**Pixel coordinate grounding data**
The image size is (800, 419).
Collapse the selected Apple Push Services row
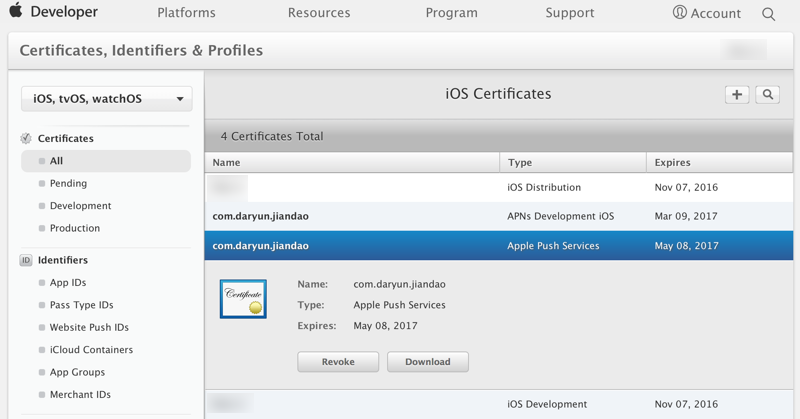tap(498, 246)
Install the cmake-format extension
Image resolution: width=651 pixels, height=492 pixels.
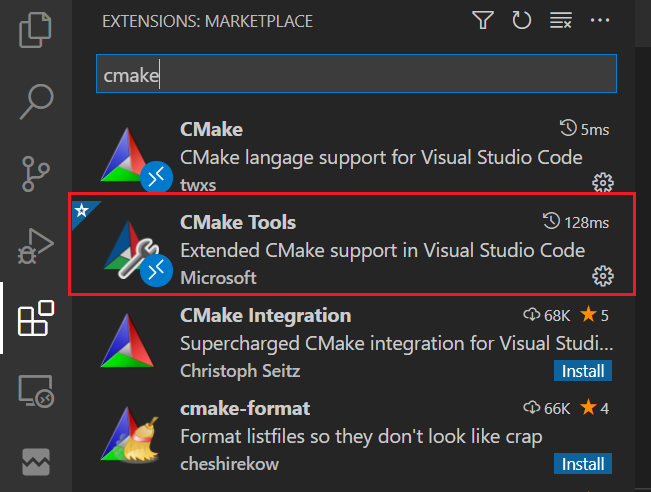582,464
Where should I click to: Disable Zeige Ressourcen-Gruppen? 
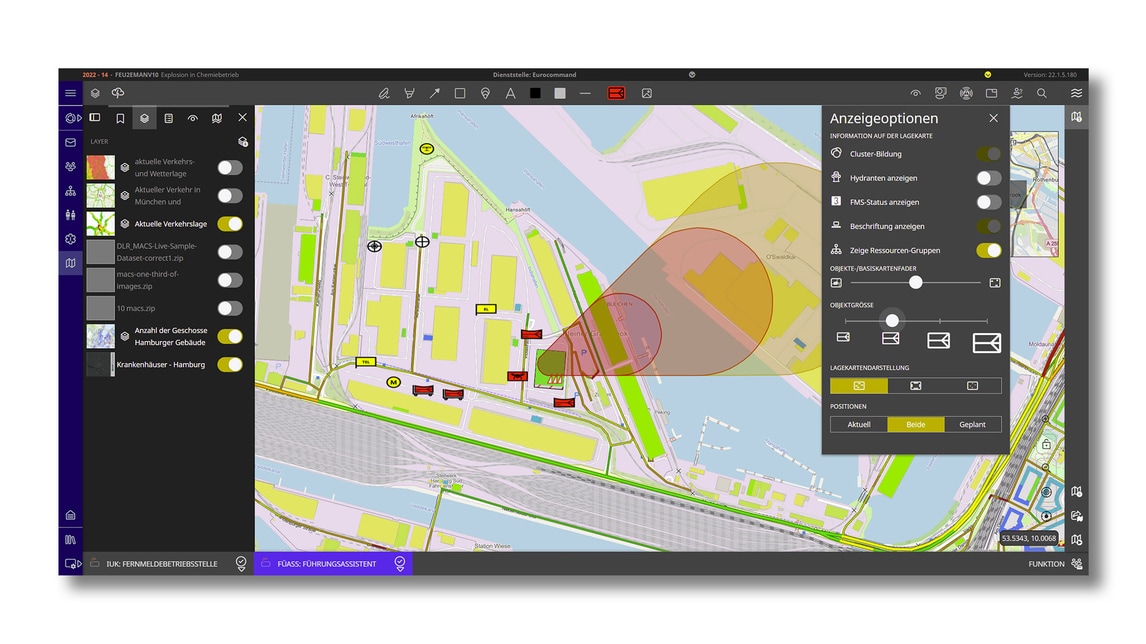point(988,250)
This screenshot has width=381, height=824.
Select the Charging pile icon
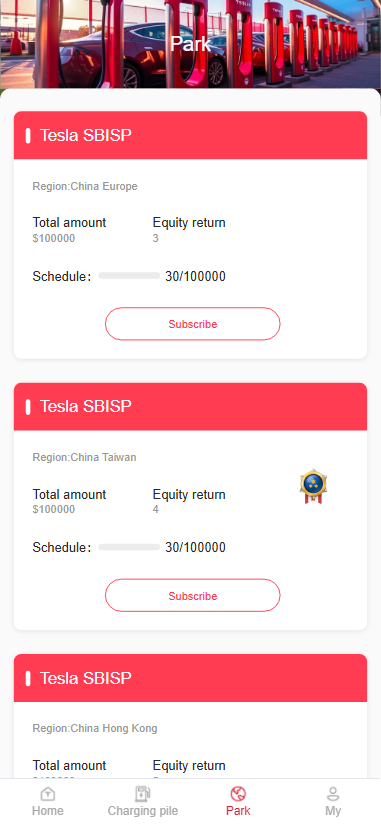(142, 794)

**EXERCISE DIRECTIONS**
Only the lines from the one with "Collapse the selected Apple Push Services row" through the end of the data, both ends included, should be written out exactly, and no pictures should appear.

**RESULT BELOW**
Collapse the selected Apple Push Services row
tap(498, 246)
Install the cmake-format extension
Image resolution: width=651 pixels, height=492 pixels.
582,464
Where should I click to: Disable Zeige Ressourcen-Gruppen? 
point(988,250)
This screenshot has width=381, height=824.
Select the Charging pile icon
(142, 794)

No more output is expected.